PROMPT
Report every line in the records below that holds the word "Remove".

SOURCE RECORDS
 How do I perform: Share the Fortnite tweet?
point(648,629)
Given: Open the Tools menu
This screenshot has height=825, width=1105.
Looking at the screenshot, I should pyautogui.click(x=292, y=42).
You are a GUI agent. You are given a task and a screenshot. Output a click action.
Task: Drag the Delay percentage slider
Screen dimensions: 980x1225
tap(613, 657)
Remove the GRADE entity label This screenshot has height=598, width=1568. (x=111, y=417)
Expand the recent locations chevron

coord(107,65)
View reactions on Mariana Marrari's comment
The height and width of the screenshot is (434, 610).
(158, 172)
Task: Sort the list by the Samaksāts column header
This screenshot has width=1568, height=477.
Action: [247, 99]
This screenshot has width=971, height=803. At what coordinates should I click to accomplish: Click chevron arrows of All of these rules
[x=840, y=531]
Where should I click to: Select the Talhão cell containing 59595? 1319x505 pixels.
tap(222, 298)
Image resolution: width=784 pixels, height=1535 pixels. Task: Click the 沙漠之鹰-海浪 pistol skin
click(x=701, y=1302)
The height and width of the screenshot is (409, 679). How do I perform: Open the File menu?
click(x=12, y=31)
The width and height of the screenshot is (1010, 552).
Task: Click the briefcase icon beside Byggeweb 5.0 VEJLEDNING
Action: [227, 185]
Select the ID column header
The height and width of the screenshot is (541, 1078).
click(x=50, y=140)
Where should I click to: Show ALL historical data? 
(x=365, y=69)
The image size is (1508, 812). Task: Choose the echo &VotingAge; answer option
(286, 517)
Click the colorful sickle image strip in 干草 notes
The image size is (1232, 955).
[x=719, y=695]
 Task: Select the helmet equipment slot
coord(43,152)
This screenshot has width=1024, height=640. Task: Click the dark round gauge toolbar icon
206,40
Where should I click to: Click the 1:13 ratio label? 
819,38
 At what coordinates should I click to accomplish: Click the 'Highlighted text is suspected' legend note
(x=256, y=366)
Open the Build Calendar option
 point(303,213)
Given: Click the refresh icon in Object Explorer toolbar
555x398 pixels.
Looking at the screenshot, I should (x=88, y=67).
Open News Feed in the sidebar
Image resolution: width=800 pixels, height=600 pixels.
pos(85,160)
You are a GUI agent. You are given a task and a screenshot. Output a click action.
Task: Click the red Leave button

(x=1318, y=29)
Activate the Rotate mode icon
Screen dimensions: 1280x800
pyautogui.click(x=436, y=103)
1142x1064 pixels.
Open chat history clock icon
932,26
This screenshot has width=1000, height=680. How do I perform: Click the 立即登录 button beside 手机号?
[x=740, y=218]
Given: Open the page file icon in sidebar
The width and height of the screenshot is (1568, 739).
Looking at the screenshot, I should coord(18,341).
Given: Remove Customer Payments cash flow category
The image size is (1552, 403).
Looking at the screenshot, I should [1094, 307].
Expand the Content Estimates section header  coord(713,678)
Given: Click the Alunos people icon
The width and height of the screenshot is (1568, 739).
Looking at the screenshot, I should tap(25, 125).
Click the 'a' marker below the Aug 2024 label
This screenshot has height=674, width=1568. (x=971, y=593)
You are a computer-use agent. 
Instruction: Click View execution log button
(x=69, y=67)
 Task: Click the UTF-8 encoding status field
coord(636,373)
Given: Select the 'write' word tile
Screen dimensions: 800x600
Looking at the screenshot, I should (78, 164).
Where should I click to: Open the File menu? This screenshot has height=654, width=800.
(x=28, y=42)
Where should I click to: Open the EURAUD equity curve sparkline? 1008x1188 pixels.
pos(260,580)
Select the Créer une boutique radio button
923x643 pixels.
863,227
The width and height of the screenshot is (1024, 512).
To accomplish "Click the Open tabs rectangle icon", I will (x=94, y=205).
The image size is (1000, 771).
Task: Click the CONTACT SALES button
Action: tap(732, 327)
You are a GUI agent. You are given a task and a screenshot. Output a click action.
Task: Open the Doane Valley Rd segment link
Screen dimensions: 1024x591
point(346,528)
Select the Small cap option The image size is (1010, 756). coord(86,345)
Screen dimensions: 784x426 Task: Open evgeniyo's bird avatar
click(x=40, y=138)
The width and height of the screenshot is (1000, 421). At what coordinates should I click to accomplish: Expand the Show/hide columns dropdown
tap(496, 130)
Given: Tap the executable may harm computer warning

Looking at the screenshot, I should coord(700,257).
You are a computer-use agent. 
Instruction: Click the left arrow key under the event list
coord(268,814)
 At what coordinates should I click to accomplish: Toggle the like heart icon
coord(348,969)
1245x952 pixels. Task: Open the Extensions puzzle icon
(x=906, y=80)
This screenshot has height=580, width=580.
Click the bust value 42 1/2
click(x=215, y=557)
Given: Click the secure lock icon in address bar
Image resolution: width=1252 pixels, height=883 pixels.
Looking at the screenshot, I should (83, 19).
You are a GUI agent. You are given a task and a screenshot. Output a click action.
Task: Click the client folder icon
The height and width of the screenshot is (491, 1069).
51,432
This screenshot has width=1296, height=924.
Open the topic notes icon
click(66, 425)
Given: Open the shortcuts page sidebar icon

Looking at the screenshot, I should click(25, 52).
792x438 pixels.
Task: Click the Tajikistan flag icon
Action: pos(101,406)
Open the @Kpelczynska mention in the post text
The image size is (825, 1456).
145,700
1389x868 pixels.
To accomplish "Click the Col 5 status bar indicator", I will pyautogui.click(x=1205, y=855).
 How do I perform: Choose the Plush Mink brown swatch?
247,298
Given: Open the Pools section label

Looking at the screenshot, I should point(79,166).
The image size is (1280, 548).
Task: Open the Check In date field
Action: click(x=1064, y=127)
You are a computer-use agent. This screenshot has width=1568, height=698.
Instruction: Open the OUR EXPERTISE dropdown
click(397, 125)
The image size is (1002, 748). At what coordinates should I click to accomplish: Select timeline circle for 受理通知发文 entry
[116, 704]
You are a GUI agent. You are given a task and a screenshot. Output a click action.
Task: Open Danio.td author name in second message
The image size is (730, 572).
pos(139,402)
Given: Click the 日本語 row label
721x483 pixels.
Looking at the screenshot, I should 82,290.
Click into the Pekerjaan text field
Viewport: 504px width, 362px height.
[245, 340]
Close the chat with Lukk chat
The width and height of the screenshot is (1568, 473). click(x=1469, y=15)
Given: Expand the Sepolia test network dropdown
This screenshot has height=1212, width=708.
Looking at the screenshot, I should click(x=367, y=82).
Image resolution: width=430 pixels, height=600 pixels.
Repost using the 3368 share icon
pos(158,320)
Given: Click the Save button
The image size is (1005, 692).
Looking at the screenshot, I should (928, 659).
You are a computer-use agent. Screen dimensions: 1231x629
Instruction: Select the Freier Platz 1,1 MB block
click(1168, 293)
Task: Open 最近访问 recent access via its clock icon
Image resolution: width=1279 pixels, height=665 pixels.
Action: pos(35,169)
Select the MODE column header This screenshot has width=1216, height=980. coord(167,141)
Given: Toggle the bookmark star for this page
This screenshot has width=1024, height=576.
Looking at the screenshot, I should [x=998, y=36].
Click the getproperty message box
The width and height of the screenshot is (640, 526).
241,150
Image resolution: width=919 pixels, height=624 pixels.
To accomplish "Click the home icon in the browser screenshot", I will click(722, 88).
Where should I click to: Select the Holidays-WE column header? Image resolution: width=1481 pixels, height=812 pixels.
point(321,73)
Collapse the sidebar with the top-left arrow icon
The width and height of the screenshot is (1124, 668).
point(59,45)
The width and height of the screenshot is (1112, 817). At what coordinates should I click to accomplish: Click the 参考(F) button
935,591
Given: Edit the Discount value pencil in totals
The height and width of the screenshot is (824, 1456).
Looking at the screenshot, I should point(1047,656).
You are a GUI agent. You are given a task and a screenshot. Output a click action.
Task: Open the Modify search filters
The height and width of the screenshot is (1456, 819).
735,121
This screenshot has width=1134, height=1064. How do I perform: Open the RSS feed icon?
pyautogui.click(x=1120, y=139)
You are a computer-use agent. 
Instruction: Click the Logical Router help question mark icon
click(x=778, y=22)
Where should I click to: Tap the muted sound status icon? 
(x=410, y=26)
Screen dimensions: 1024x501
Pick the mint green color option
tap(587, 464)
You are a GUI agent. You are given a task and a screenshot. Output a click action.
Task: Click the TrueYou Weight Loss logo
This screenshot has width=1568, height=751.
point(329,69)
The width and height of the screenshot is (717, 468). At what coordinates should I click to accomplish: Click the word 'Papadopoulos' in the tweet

RESULT FOR THIS TASK
Remove the GRADE entity label This screenshot has height=598, width=1568. (x=111, y=417)
Given: Remove Customer Payments cash flow category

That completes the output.